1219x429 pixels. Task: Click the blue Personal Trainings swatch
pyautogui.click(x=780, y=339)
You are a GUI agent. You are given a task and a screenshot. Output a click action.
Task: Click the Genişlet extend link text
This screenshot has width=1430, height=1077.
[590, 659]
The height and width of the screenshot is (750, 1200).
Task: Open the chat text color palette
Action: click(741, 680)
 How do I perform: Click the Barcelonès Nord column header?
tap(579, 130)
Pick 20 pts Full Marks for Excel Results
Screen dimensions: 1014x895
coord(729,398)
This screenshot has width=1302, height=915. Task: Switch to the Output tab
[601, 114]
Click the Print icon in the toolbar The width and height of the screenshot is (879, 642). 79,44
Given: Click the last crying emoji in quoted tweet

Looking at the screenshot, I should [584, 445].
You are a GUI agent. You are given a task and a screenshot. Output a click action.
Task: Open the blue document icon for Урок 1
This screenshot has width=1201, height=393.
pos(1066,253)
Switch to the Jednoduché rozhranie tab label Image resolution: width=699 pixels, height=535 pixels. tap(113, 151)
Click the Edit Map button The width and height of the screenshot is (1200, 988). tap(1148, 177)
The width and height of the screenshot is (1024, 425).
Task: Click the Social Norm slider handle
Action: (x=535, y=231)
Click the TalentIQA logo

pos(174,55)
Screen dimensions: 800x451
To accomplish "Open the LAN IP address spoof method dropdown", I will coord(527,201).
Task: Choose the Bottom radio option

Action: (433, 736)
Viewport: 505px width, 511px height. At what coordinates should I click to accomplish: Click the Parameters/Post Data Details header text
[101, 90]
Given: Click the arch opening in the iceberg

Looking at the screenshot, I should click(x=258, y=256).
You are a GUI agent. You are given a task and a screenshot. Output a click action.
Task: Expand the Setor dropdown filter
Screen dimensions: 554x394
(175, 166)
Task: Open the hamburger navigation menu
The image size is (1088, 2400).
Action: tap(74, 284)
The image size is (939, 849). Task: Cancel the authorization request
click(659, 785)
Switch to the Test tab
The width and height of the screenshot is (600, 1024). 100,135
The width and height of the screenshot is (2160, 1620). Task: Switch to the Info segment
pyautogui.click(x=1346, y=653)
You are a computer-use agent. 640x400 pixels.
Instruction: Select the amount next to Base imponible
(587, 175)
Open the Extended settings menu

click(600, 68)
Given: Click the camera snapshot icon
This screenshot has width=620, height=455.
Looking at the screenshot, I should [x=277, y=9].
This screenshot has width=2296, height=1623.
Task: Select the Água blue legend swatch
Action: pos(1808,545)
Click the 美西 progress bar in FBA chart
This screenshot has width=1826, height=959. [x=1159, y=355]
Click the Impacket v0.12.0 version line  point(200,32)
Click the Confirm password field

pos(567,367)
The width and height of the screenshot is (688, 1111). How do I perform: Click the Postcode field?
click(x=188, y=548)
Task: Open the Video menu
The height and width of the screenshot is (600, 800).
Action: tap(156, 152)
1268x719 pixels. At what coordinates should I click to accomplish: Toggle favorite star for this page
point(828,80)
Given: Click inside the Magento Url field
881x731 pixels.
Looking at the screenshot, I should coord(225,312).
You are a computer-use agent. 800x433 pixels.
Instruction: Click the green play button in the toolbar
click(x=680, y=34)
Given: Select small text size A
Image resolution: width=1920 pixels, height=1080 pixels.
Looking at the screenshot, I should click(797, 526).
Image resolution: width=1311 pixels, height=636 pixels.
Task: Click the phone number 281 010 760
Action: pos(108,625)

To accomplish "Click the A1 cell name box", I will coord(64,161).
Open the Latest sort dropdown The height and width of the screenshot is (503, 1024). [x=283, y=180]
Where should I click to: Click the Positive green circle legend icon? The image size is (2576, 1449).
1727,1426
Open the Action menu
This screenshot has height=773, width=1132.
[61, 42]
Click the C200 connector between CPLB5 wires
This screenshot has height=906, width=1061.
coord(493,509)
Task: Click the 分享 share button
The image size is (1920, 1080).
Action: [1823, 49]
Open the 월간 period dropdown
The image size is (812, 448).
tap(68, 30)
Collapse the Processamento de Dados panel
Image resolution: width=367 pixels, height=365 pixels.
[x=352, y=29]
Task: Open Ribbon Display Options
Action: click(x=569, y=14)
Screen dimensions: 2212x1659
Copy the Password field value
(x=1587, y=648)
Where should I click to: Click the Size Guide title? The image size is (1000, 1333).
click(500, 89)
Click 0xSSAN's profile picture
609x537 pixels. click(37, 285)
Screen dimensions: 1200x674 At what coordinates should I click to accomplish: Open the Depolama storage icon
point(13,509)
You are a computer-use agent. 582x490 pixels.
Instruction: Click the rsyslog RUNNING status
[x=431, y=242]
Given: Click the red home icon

::::

• WHAT THE TASK REQUIRES:
Please repeat the items from the line with "Click the Print" up to and including the line with "pyautogui.click(x=1346, y=653)".

• EXERCISE RESULT:
Click the Print icon in the toolbar The width and height of the screenshot is (879, 642). 79,44
Given: Click the last crying emoji in quoted tweet

Looking at the screenshot, I should [584, 445].
You are a GUI agent. You are given a task and a screenshot. Output a click action.
Task: Open the blue document icon for Урок 1
This screenshot has width=1201, height=393.
pos(1066,253)
Switch to the Jednoduché rozhranie tab label Image resolution: width=699 pixels, height=535 pixels. tap(113, 151)
Click the Edit Map button The width and height of the screenshot is (1200, 988). tap(1148, 177)
The width and height of the screenshot is (1024, 425).
Task: Click the Social Norm slider handle
Action: (x=535, y=231)
Click the TalentIQA logo

pos(174,55)
Screen dimensions: 800x451
To accomplish "Open the LAN IP address spoof method dropdown", I will coord(527,201).
Task: Choose the Bottom radio option

Action: (433, 736)
Viewport: 505px width, 511px height. At what coordinates should I click to accomplish: Click the Parameters/Post Data Details header text
[101, 90]
Given: Click the arch opening in the iceberg

Looking at the screenshot, I should click(x=258, y=256).
You are a GUI agent. You are given a task and a screenshot. Output a click action.
Task: Expand the Setor dropdown filter
Screen dimensions: 554x394
(175, 166)
Task: Open the hamburger navigation menu
The image size is (1088, 2400).
Action: tap(74, 284)
The image size is (939, 849). Task: Cancel the authorization request
click(659, 785)
Switch to the Test tab
The width and height of the screenshot is (600, 1024). 100,135
The width and height of the screenshot is (2160, 1620). Task: Switch to the Info segment
pyautogui.click(x=1346, y=653)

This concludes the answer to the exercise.